Source document >>
--------------------------------------------------
02C57: Proper Notion Use

Tuesday - Steak Lunch

Pretty good work day. Lots of meetings. I'll leave it at that because professionalism.

In quirkier news, I decided to sit down and tinker with Notion a bit more today and finally try my hand at using its database feature for reals versus just using the "notebook" database template I got from YouTube. And don't get me wrong - it's great template and it has become the backbone of the bulk of my Notion use thus far. But it has also been a crutch since I stopped going through Notion tutorials once I tried this template out and found it sufficient for my needs.

My goal for the day was to put together something to help me track all the different crowdfunding projects that I've backed. Board game projects are a significant guilty pleasure for me since a lot of projects have fun freebies or are a great way to get access to exclusive content that will never make it to retail. But these things can feel a little fire-and-forget since after you back such a project, you'll then have to wait a year or so on average before the project ships out. 

Cue the usual disclaimer that crowdfunding projects are not pre-orders and there's no guarantee that you'll get what you pledge for. They're "rewards" and not purchases.
--------------------------------------------------
Entries shown >>
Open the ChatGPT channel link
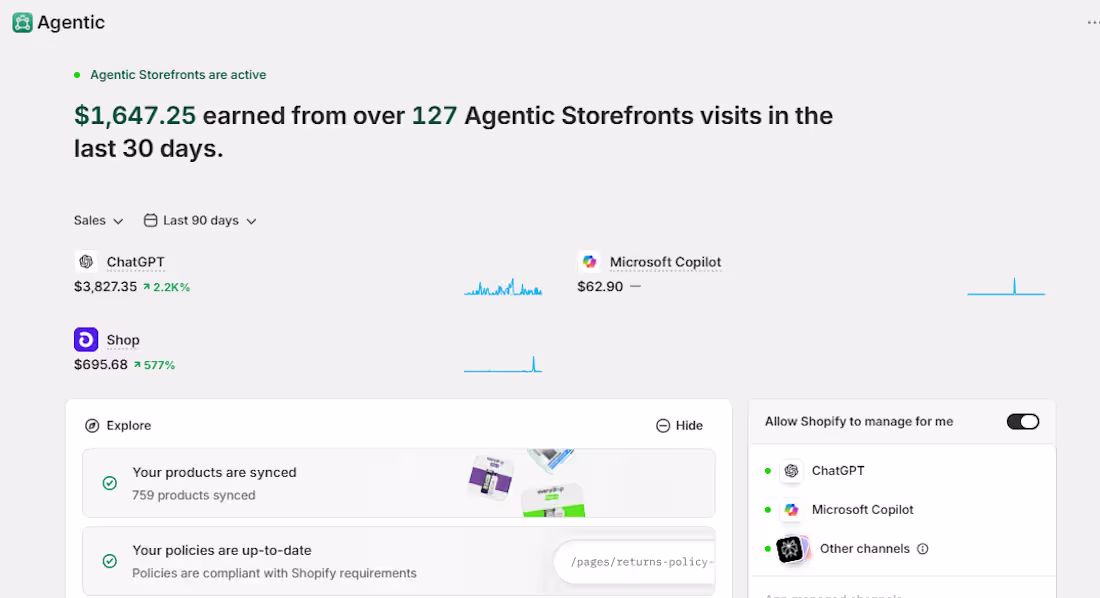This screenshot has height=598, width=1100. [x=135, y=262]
--------------------------------------------------
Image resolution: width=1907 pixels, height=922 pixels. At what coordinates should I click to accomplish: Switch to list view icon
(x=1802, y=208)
--------------------------------------------------
What you will do >>
1 - Answer these from the Notion blog post, one line each:
(a) What day and meal does the post's subheading name?
(b) Where did the writer get the "notebook" database template?
(c) On average, how long does the post say you wait after backing a project before it ships?
2 - List every way the Notion blog post describes the "notebook" database template the writer had been using.
3 - Proceed with the Notion blog post about tracking backed crowdfunding projects, picking up after its last sentence.

Results by task >>
1 -
(a) Tuesday, steak lunch.
(b) From YouTube.
(c) A year or so.

2 -
- A great template
- The backbone of the bulk of the writer's Notion use thus far
- A crutch

3 -
Anyway, I wanted to get a handle on all the projects that I have floating around. Initially, I was planning another Google Sheet, which is my default for such things. But then I figured this would be a good opportunity to learn more about Notion and finally feel like I'm doing more than the bare minimum as a user. That brought me back to Thomas Frank's YouTube channel to get through the beginning of his database tutorial (which I'm sure I had watched before) and realized how easy it actually is to make one of these and I totally should have been doing this from the start. 

So I managed to encode all the projects I had backed starting with the oldest pending one and went through every one of them since then including many of the ones that had already been fulfilled. I'm generally happy with the initial result but I'm sure that I'm going to be tinkering with this time and time again - already I'm unsatisfied with the initial statuses I had assigned and will want to flesh things out further in order to have a more accurate view of things. And I know this will lead to other projects like applying this methodology to my Transformers collecting or something else. 

This is going to be nerdily fun.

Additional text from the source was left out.